IS fighters in Iraqi prisonsThe next terror generation?
"I don't know how many Hashd I have killed," says Khayralah Mezadivan, 18, about the battles he fought for the militant Islamic State group against the Iraqi Shia militias, the Hashd al-Shaabi. He jokes: "Nobody kept score."
He sits at a table in the library of the juvenile prison in the Iraqi Kurdish capital, Irbil, where he is serving a nine-month sentence. Here, over a hundred Arab youngsters taken prisoner by Kurdish peshmerga troops are being held for their involvement with IS. Some deny having trained or been stationed on an IS base, others admit to it.
But Mezadivan – who wears his long hair under a black cloth tied like a tight cap around his head and his trousers above the ankles, as IS ordered men to do – freely admits not only to manning checkpoints, but also to working with the IS police and even fighting on the front line.
He was one of the lion cubs of the so-called Caliphate, the youths the Islamists looked upon as their future. Why did he answer the call as a 14-year-old in Mosul? "I liked the way they explained the Koran. And the situation was bad: there was no work, no water, no electricity. And they threatened punishments, too, if I didn't join." The prison staff consider him dangerous, as the paradise IS promised still entices him.

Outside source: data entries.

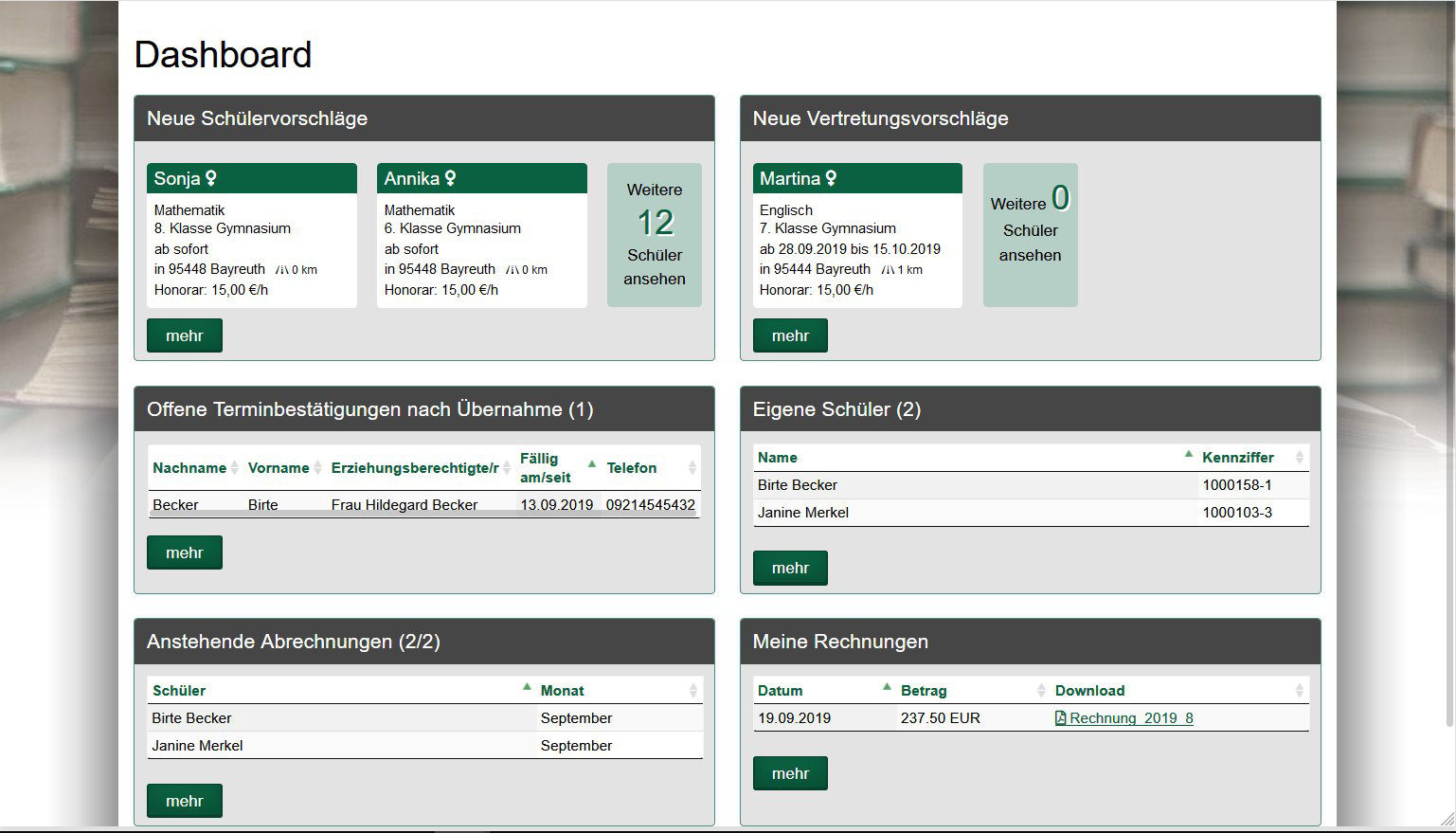Viewport: 1456px width, 833px height.
Task: Click the horizontal scrollbar under Becker row
Action: (x=423, y=513)
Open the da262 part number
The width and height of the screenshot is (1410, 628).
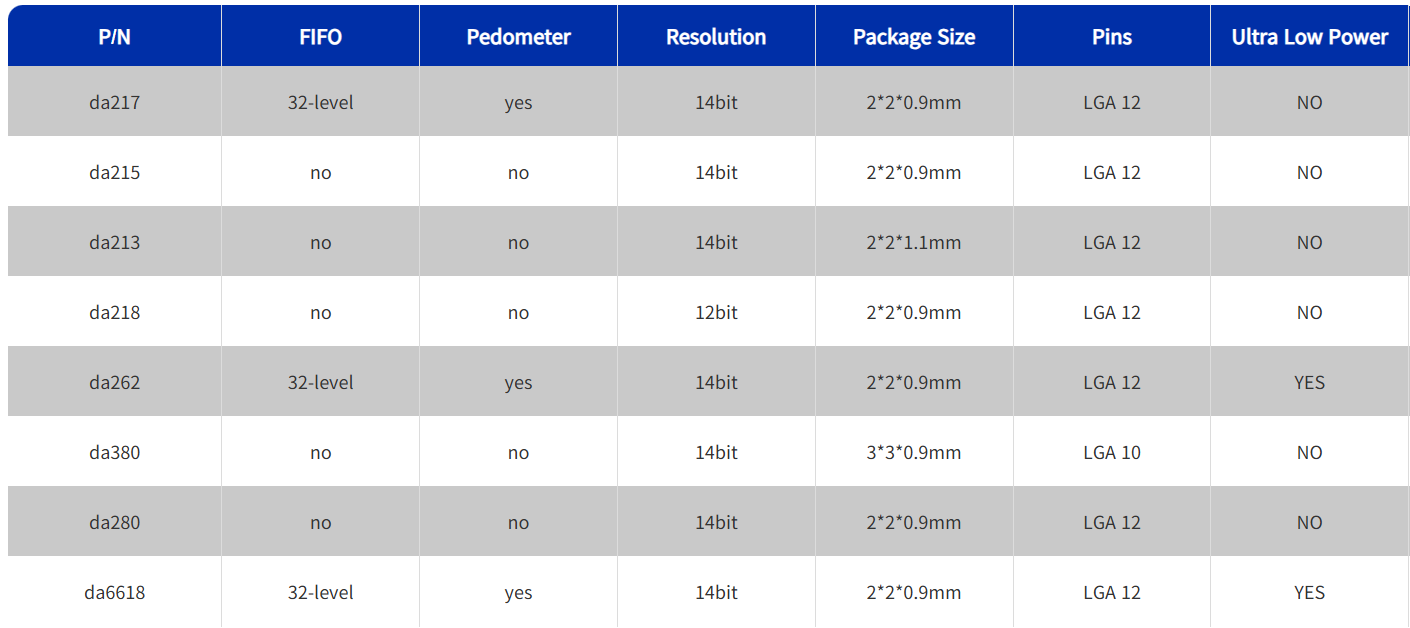114,382
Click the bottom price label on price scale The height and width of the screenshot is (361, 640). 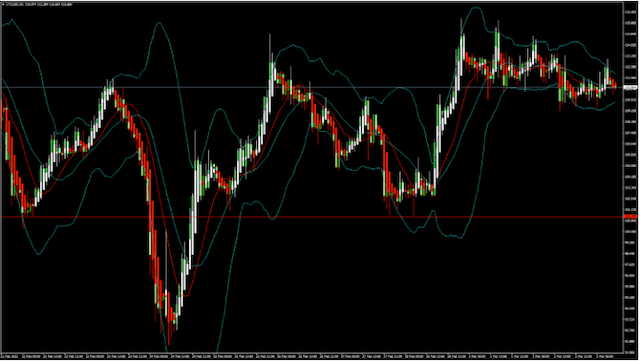(630, 351)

In Iraq's three-year war against IS, thousands of men and youngsters were arrested for ties to the terror group. They ended up in Kurdish and Iraqi prisons and their total number is thought to be around 20,000. How many are under 18 is unclear; statistics are lacking. Prison visits by researchers or reporters are rare and short and just as here in Irbil, all cameras, phones and other recording devices are prohibited.
"We were going to heaven"

Hundreds of underage boys are imprisoned in Iraqi Kurdistan. In March 2017, the rights group Human Rights Watch (HRW) reported 150 minors in Kurdish prisons, but that number has probably increased as the war did not end until late July of that year. Statistics on the number of underage inmates in Iraqi prisons do not exist. HRW recently reported that Iraqi judges had tried 400-500 underage prisoners, some of them foreigners. According to reports, some have been given long sentences.
While the fast-track procedures the Iraqi courts have used to try foreign IS fighters – and the death sentences doled out to them – have attracted considerable media attention, the fates of local youths who ended up in IS's nets have hardly been noted. Those who survived and were caught can be divided into three categories, says social worker Jwanro Majid. The prison's 101 terror-related inmates were either, one, involved with IS simply for the cars, weapons and money; two, they had basic training; or, three, they actually fought for the group.